It’s not easy being the mom of seven children, especially when two of them are disabled. Elva Farrell knows. Her youngest, Andrew, was born with a rare condition, diastrophic dysplasia, a form of dwarfism.
While Andrew needs 24-hour care along with physical, developmental, respiratory and occupational therapy, Elva knows it’s possible for him to one day be as independent as his 9-year-old sister, who has the same genetic condition. In third grade, she can do nearly everything her peers can do, despite dwarfism that’s required 27 surgeries.
Andrew still has a long way to go. The two-year-old is just now learning to stand, he doesn’t speak and, because he’s missing his soft palate, he’s often fed through a tube. Andrew had respiratory failure after his birth and was on a ventilator for two months, and now has a trachea tube. Until it’s removed, doctors won’t know whether his vocal cords are permanently damaged. Several times a day, his parents or a nurse who comes to the house five days a week, give him respiratory treatments to prevent fluid from collecting in his lungs.

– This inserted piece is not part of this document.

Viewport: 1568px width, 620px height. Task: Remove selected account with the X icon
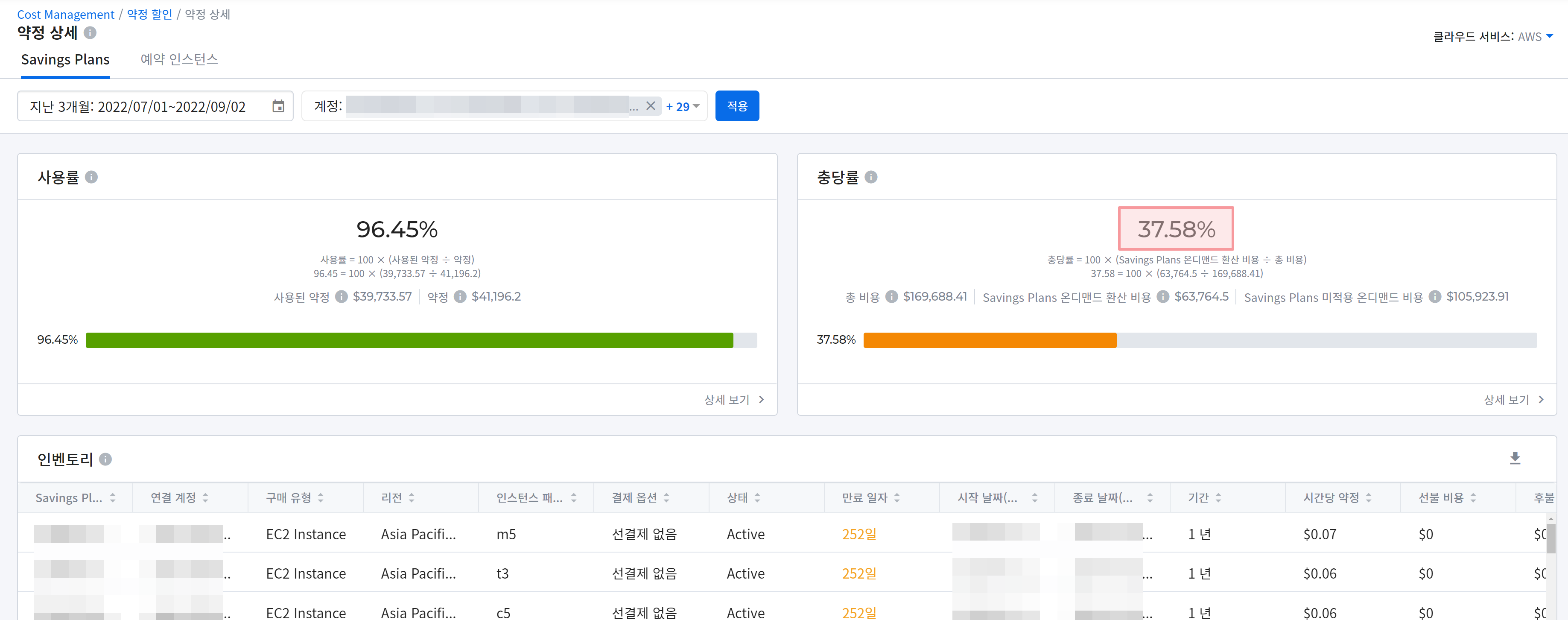pyautogui.click(x=650, y=106)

In August, he had metal rods surgically placed on either side of his spine to help straighten it. In order for the treatment to work, though, new rods have to be placed every six months until he is grown.
There are a lot more surgeries down the road, including reconstructive surgery on his knees and more corrections to his flat feet, another symptom of dwarfism.
Being a caregiver is not easy. Elva’s greatest concern is making sure her children – all seven of them – can be as independent as possible. She finds strength to make it through the most challenging days through her faith.
“There are times I feel so much despair and sadness. To have people to talk to and people to pray for me to find strength, that’s what keeps me going,” she said. That, and the smiles she sees on her kids’ faces.